> _Listed records_
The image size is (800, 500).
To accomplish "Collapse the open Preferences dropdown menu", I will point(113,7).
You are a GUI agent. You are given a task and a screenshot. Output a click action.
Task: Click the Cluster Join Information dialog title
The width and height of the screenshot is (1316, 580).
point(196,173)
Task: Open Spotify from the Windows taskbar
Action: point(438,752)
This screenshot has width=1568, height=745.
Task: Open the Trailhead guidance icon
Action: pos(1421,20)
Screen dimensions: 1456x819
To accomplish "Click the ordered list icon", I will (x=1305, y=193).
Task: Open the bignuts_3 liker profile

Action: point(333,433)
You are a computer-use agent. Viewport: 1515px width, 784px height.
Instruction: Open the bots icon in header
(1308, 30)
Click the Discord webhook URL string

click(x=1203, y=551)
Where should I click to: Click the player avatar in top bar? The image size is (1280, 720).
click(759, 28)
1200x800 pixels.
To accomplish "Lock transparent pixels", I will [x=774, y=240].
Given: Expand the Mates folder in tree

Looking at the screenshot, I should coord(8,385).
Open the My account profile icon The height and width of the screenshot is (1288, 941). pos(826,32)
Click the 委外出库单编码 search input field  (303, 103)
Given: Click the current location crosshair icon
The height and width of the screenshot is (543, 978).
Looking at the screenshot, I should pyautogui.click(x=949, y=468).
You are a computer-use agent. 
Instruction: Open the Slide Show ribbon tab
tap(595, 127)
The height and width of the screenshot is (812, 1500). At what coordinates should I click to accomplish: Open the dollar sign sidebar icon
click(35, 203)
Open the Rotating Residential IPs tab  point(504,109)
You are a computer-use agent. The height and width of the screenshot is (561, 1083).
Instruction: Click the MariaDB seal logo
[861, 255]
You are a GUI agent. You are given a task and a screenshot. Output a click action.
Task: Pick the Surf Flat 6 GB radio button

> _Task goal_
In the entries above, rename "Instruction" to "Goal" everywhere it occurs, and reproduce everything else unchanged.

> _Response to this exercise_
The image size is (800, 500).
To accomplish "Collapse the open Preferences dropdown menu", I will point(113,7).
You are a GUI agent. You are given a task and a screenshot. Output a click action.
Task: Click the Cluster Join Information dialog title
The width and height of the screenshot is (1316, 580).
point(196,173)
Task: Open Spotify from the Windows taskbar
Action: point(438,752)
This screenshot has width=1568, height=745.
Task: Open the Trailhead guidance icon
Action: pos(1421,20)
Screen dimensions: 1456x819
To accomplish "Click the ordered list icon", I will (x=1305, y=193).
Task: Open the bignuts_3 liker profile

Action: point(333,433)
You are a computer-use agent. Viewport: 1515px width, 784px height.
Goal: Open the bots icon in header
(1308, 30)
Click the Discord webhook URL string

click(x=1203, y=551)
Where should I click to: Click the player avatar in top bar? The image size is (1280, 720).
click(759, 28)
1200x800 pixels.
To accomplish "Lock transparent pixels", I will [x=774, y=240].
Given: Expand the Mates folder in tree

Looking at the screenshot, I should coord(8,385).
Open the My account profile icon The height and width of the screenshot is (1288, 941). pos(826,32)
Click the 委外出库单编码 search input field  (303, 103)
Given: Click the current location crosshair icon
The height and width of the screenshot is (543, 978).
Looking at the screenshot, I should pyautogui.click(x=949, y=468).
You are a computer-use agent. 
Goal: Open the Slide Show ribbon tab
tap(595, 127)
The height and width of the screenshot is (812, 1500). At what coordinates should I click to accomplish: Open the dollar sign sidebar icon
click(35, 203)
Open the Rotating Residential IPs tab  point(504,109)
You are a computer-use agent. The height and width of the screenshot is (561, 1083).
Goal: Click the MariaDB seal logo
[861, 255]
You are a GUI agent. You are given a task and a screenshot. Output a click action.
Task: Pick the Surf Flat 6 GB radio button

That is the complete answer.